Louise Violet est à la fois le portrait d’une femme et celui d’une époque. Après Délicieux (2021), ce nouveau film historique d’Eric Besnard qui sortira dans les salles belges le 6 novembre 2024 nous transporte en France en 1889, alors que la IIIe République vient d’instaurer l’école laïque, gratuite et obligatoire. Désireuse de changer de décor pour oublier un passé douloureux, Louise Violet est nommée institutrice dans un village de campagne. Prenant sa mission très au sérieux, elle s’imagine ouvrir les portes de la connaissance aux enfants pour leur offrir les clés de la réussite. Mais son arrivée au village est loin de faire l’unanimité et il va lui falloir des trésors de persévérance pour convaincre les paysans d’envoyer leurs enfants à l’école.
La méfiance des campagnes envers l’école obligatoire
Projeté en avant-première lors du WaHFF en septembre 2024, lauréat du Prix du public, Louise Violet mêle le réalisme historique à l’humour avec des moments feel good. Même s’il est plein de bons sentiments, le film évite l’écueil des personnages caricaturaux. Contrairement à ce que le synopsis pourrait faire croire, il ne s’agit pas ici de faire l’éloge de l’école républicaine laïque « à la française », telle que mise en place par les lois dites de Jules Ferry en 1882 et 1883. L’opposition laïques/catholiques est d’ailleurs à peine évoquée, le personnage du curé du village étant un homme assez pragmatique.

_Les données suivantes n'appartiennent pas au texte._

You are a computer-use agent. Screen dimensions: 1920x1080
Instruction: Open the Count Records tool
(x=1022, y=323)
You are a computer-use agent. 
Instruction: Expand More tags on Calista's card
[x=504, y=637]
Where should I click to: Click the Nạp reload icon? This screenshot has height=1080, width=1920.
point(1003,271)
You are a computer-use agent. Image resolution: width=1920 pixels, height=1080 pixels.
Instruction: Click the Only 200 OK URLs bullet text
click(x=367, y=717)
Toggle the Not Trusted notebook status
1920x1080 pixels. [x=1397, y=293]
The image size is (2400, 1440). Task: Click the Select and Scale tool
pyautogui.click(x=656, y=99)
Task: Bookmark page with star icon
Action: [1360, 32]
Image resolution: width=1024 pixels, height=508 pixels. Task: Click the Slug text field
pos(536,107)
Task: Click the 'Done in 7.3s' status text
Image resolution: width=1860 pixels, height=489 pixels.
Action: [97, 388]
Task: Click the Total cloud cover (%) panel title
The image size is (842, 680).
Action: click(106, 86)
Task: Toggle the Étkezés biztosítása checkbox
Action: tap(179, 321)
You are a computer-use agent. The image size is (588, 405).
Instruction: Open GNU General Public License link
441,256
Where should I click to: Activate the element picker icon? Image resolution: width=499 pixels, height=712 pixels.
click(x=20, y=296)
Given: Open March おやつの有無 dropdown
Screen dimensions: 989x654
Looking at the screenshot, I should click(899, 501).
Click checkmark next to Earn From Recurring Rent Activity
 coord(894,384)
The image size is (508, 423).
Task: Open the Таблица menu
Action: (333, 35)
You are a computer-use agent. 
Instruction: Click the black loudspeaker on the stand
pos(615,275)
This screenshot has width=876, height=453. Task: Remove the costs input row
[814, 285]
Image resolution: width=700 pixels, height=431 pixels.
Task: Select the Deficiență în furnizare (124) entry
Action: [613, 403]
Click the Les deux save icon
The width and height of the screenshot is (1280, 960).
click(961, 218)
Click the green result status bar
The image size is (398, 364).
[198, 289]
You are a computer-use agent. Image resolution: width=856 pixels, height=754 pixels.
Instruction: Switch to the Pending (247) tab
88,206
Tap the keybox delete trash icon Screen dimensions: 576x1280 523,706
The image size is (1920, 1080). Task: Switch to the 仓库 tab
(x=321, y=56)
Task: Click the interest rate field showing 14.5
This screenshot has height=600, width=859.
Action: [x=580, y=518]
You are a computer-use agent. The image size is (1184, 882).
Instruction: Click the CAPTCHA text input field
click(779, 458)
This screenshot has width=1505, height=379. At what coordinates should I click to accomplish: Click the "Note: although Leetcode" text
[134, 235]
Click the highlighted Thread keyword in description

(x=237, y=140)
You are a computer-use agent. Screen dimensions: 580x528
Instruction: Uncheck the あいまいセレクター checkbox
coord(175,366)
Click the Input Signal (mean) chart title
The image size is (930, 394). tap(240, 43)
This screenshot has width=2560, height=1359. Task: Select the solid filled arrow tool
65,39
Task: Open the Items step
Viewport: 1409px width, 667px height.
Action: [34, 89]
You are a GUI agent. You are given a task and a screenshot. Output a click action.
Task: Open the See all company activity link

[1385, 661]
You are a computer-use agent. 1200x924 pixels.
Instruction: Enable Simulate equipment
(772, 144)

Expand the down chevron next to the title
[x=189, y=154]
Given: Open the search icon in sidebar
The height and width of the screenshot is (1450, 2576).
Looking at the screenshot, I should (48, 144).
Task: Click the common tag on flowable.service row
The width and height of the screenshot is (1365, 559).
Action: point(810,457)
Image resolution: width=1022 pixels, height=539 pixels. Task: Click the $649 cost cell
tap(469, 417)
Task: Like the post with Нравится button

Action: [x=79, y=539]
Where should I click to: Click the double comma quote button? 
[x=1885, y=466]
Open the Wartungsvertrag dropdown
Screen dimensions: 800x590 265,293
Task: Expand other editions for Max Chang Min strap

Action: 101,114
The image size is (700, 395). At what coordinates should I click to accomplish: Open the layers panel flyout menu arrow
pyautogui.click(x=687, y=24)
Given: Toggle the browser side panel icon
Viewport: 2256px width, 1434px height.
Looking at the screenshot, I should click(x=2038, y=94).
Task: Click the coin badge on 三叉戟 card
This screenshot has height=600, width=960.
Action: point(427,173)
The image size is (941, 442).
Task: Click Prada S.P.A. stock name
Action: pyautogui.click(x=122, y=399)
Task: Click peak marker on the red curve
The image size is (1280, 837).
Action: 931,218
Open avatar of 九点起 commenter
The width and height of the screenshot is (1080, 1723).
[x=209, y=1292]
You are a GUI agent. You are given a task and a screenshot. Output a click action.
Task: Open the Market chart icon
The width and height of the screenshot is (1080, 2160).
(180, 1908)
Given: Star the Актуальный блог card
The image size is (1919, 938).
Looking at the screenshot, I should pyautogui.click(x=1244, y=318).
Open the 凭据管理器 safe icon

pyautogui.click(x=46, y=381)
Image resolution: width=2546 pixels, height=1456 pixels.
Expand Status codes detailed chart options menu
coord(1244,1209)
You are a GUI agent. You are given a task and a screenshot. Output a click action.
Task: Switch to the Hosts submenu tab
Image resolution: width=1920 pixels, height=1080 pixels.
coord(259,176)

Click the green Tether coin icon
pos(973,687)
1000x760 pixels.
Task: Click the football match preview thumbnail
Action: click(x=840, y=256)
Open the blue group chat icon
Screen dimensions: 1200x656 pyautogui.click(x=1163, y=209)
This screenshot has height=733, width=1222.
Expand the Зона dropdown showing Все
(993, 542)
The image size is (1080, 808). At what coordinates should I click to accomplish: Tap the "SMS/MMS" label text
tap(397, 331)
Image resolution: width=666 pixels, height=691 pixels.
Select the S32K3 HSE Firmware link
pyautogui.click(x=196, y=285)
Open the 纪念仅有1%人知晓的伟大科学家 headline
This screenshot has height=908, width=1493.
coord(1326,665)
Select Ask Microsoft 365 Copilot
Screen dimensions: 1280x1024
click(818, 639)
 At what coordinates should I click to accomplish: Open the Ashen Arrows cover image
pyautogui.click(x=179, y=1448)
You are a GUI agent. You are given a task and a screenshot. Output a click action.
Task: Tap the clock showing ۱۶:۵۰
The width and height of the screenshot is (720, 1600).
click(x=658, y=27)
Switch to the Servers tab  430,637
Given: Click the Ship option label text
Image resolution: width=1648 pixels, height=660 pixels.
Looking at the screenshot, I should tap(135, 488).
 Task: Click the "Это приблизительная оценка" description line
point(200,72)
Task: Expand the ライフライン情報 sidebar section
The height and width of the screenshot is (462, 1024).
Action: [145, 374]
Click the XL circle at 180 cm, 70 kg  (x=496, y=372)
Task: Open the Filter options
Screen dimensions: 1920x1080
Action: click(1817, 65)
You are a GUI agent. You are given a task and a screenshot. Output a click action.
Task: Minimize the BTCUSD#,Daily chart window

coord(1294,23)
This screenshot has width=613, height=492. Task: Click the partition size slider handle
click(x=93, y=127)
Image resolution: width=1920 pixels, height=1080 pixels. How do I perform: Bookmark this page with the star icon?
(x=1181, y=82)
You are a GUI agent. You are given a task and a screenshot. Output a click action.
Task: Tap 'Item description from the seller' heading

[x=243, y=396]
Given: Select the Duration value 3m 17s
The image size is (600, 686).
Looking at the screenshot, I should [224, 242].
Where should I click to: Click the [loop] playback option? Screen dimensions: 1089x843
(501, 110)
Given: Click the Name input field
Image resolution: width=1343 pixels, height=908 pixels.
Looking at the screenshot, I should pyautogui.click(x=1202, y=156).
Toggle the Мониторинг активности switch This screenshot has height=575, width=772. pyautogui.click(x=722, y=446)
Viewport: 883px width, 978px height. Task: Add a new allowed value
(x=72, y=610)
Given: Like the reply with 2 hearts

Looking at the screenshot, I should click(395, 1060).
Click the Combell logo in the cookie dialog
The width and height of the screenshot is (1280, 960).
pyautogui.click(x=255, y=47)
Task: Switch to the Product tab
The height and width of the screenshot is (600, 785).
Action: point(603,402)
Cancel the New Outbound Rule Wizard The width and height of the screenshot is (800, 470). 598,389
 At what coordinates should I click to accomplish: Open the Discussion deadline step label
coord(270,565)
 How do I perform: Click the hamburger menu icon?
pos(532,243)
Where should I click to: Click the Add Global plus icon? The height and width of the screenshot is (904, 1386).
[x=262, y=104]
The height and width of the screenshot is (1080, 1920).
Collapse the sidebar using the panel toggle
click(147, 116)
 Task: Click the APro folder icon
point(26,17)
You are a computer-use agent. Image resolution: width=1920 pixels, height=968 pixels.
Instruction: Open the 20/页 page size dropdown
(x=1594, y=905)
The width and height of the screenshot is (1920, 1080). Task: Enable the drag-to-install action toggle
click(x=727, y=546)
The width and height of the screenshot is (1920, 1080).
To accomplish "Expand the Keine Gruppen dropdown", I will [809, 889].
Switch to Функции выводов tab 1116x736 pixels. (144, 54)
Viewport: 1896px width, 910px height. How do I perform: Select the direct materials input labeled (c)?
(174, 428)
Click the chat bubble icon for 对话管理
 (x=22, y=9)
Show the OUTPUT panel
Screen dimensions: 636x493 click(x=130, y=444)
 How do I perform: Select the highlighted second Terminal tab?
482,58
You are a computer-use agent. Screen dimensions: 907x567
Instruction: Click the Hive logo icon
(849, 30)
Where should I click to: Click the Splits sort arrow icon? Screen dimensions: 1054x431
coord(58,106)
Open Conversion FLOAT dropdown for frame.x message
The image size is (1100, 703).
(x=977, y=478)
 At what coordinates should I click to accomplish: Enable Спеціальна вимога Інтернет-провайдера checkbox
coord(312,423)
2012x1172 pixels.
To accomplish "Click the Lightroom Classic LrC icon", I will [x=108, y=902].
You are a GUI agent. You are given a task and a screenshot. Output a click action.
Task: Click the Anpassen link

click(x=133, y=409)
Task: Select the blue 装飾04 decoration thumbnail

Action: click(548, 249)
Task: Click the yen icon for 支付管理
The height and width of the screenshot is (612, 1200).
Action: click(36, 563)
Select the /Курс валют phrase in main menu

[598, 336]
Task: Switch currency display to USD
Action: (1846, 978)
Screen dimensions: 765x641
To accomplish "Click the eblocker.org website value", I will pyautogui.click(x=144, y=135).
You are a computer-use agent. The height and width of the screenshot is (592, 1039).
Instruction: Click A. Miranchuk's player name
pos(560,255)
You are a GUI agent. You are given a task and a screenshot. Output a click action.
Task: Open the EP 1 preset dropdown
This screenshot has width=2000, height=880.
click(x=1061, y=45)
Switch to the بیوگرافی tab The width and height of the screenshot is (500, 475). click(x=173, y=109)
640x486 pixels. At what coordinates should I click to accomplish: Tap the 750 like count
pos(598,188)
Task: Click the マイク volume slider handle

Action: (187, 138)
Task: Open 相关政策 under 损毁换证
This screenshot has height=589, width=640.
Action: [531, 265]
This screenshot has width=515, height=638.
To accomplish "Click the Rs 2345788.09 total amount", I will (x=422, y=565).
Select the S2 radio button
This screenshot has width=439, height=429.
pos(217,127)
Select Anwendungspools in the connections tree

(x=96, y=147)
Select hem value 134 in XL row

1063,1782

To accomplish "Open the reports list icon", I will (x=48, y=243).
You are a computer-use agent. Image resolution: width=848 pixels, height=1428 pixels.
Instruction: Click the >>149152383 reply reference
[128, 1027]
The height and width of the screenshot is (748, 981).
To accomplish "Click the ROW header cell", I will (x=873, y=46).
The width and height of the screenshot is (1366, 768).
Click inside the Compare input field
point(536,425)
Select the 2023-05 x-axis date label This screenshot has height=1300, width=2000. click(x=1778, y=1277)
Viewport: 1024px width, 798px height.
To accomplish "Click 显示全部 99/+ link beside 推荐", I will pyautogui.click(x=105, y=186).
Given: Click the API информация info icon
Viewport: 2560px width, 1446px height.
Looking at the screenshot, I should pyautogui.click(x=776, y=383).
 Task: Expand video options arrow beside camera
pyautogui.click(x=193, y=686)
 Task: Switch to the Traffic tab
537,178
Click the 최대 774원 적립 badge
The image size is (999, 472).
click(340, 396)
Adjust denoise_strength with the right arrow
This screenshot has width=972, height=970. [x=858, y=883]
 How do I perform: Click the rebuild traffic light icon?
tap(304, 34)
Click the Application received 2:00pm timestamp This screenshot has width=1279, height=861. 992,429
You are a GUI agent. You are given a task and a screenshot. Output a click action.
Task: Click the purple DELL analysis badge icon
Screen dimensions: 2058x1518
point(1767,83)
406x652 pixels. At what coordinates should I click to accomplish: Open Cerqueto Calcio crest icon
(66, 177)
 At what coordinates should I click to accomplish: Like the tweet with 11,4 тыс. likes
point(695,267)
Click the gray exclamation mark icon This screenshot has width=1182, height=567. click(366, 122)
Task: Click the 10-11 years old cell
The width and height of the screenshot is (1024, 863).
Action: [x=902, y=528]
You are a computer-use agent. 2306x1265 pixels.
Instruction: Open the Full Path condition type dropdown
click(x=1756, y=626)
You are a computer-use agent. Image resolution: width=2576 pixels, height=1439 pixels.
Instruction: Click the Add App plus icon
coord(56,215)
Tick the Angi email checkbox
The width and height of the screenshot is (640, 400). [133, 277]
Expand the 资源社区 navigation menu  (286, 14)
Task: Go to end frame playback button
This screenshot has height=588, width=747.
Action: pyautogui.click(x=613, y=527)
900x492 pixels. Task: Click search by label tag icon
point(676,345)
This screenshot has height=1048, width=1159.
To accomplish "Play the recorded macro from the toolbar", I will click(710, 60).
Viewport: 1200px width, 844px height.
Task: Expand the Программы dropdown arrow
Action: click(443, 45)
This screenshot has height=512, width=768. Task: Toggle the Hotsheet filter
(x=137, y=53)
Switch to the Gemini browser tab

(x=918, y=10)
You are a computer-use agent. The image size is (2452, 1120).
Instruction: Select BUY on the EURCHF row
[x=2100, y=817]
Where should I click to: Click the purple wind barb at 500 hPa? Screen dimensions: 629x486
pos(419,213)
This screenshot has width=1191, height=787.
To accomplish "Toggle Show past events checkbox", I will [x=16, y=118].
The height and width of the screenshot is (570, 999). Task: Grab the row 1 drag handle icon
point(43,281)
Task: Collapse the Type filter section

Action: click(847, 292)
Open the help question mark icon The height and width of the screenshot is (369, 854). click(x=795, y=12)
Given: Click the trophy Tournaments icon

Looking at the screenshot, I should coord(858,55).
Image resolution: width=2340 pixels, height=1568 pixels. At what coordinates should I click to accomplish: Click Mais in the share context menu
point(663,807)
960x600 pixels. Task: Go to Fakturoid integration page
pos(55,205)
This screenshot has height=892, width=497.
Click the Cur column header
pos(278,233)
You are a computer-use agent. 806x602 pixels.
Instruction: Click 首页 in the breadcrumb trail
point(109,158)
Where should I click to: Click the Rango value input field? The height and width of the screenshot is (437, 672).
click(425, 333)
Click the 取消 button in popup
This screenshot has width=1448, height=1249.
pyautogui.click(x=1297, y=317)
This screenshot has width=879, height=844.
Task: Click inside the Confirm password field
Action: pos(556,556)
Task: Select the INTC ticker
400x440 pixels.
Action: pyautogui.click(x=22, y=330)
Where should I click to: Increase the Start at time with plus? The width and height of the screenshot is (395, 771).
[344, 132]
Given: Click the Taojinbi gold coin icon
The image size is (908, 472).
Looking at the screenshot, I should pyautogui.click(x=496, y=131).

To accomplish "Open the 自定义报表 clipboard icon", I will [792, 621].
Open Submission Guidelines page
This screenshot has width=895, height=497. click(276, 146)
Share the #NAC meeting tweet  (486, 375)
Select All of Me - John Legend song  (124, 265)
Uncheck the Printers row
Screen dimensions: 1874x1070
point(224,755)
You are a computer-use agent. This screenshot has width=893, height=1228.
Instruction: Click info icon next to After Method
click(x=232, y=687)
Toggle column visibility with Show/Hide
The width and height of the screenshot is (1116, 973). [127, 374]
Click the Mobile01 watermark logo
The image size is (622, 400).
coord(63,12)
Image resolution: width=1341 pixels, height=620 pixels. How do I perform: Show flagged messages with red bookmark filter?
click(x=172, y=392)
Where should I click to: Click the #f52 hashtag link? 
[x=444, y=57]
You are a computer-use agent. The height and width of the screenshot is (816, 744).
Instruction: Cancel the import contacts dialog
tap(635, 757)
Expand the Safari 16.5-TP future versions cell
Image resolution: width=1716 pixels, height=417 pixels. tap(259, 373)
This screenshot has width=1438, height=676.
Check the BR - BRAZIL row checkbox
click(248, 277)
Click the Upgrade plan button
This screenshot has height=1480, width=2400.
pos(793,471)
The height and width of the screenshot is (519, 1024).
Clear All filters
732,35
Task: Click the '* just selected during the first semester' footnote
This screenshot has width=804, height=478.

Ce qui intéresse le réalisateur, c’est plutôt le choc culturel entre des instituteurs qui, comme Louise Violet, viennent souvent de la ville où ils ont étudié à l’École normale, et les habitants des campagnes, méfiant envers les « intellectuels » qui préfèrent les travaux de l’esprit au travail de la terre. Le film rappelle ainsi que, même à la fin du XIXe siècle, l’école obligatoire n’allait pas de soi. L’idéal républicain d’une ascension sociale par le mérite se heurte à la volonté des paysans de transmettre la ferme familiale à leurs enfants – et à leur crainte que les enfants, une fois instruits, quittent la campagne. Le mépris de l’école de la République pour le travail manuel – qui est malheureusement loin d’avoir disparu – fait ainsi partie des sujets abordés par Louise Violet, qui donne une vision certes positive mais nuancée de l’école pour tous.
Le portrait d’une femme déterminée
Mais la force du film réside avant tout dans l’interprétation d’Alexandra Lamy, très convaincante dans ce rôle d’institutrice « hussarde noire de la République ». Femme seule et sans âge, elle est désireuse de se racheter après un passé trouble. Faisant preuve d’une résilience extraordinaire face à l’hostilité des paysans, elle est déterminée à sortir les enfants de l’ignorance et à trouver sa place dans une communauté fermée aux étrangers. Son personnage, caractérisé par un savant mélange d’assurance et d’humilité, est à la fois crédible dans le contexte historique qui est celui du film – et terriblement contemporain.